**TEXTO FORNECIDO**
A agência espacial norte-americana NASA divulgou um relatório mostrando que o fenômeno climático La Niña contribuiu para que o nível do mar em 2025 não aumentasse tanto quanto o esperado. Essa conclusão veio após análise de dados de satélites que monitoram os oceanos. Além disso, esses satélites observam o clima global.
La Niña é um padrão climático que se caracteriza pelo resfriamento das águas superficiais do Pacífico Equatorial. Esse efeito altera correntes oceânicas e padrões de vento, o que, por sua vez, pode influenciar o consumo de calor pelos oceanos. Assim, parte da energia que normalmente aqueceria as águas superficiais fica armazenada em níveis mais profundos.

A imagem representa o oceano atlântico ao redor da Flórida, Bahamas e Cuba, tirada da Estação Espacial Internacional em 2024 • Reprodução/NASA
Segundo os cientistas da NASA, essa redistribuição de calor fez com que o aumento do nível do mar em 2025 fosse um pouco menor do que o modelo climático previa sem a presença de La Niña. Porém, essa desaceleração não significa que a tendência de elevação foi revertida. Na verdade, aponta apenas que, naquele ano específico, sua intensidade foi um pouco reduzida por causa do fenômeno.
As análises foram feitas com dados coletados por satélites que medem o nível do mar, a temperatura das águas e outros parâmetros importantes para entender a dinâmica oceânica. Dessa forma, os pesquisadores puderam comparar 2025 com anos anteriores. Assim, eles puderam ver o impacto que La Niña teve no cenário global.
Os satélites mostraram que, apesar da presença de La Niña, o nível dos oceanos continuou a subir em 2025. No entanto, subiu num ritmo mais lento do que nos anos sem influência desse fenômeno.
Especialistas enfatizam que, mesmo com essa limitação temporária da elevação do mar, a tendência geral nos últimos décadas segue clara: os oceanos continuam a subir. Isso acontece principalmente por causa do aquecimento global, que resulta da ação humana e da emissão de gases de efeito estufa na atmosfera. Por isso, eventos como La Niña apenas modulam temporariamente essa trajetória, mas não mudam o panorama de longo prazo.
O aumento do nível do mar pode trazer impactos consideráveis a cidades costeiras, ilhas baixas e ecossistemas sensíveis. Além disso, pode elevar o risco de inundações, erosão costeira e salinização de solos e aquíferos.
Os cientistas continuarão monitorando o clima e os oceanos para entender melhor como fenômenos naturais, como La Niña e El Niño, interagem com as mudanças climáticas causadas pelo homem. Assim, é possível prever com mais precisão os efeitos futuros no nível do mar. Também é possível identificar medidas que possam mitigar impactos em populações vulneráveis.

**DADOS BRUTOS**
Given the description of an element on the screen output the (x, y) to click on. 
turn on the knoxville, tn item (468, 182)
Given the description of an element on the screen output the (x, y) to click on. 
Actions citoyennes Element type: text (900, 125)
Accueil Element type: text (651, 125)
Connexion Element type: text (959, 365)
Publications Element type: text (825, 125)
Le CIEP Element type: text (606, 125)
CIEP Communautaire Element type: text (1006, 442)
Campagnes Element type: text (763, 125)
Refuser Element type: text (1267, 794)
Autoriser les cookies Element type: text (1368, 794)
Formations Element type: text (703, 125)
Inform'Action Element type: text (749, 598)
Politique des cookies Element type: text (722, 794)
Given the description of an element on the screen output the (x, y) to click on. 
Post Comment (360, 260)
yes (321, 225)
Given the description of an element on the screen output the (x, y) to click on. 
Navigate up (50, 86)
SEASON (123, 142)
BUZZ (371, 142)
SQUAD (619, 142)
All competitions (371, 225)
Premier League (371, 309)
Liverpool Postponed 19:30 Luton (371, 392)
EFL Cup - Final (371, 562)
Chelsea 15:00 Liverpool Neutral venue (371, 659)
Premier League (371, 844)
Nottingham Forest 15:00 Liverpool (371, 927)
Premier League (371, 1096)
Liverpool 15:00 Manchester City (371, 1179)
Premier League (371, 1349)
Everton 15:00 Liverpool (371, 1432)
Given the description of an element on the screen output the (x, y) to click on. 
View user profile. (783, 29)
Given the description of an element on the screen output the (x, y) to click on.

**INSTRUÇÕES DA TAREFA**
Segundo o texto fornecido, o que caracteriza o padrão climático La Niña? Baseie-se somente no texto fornecido, sem recorrer ao material.

**RESPOSTA**
O resfriamento das águas superficiais do Pacífico Equatorial.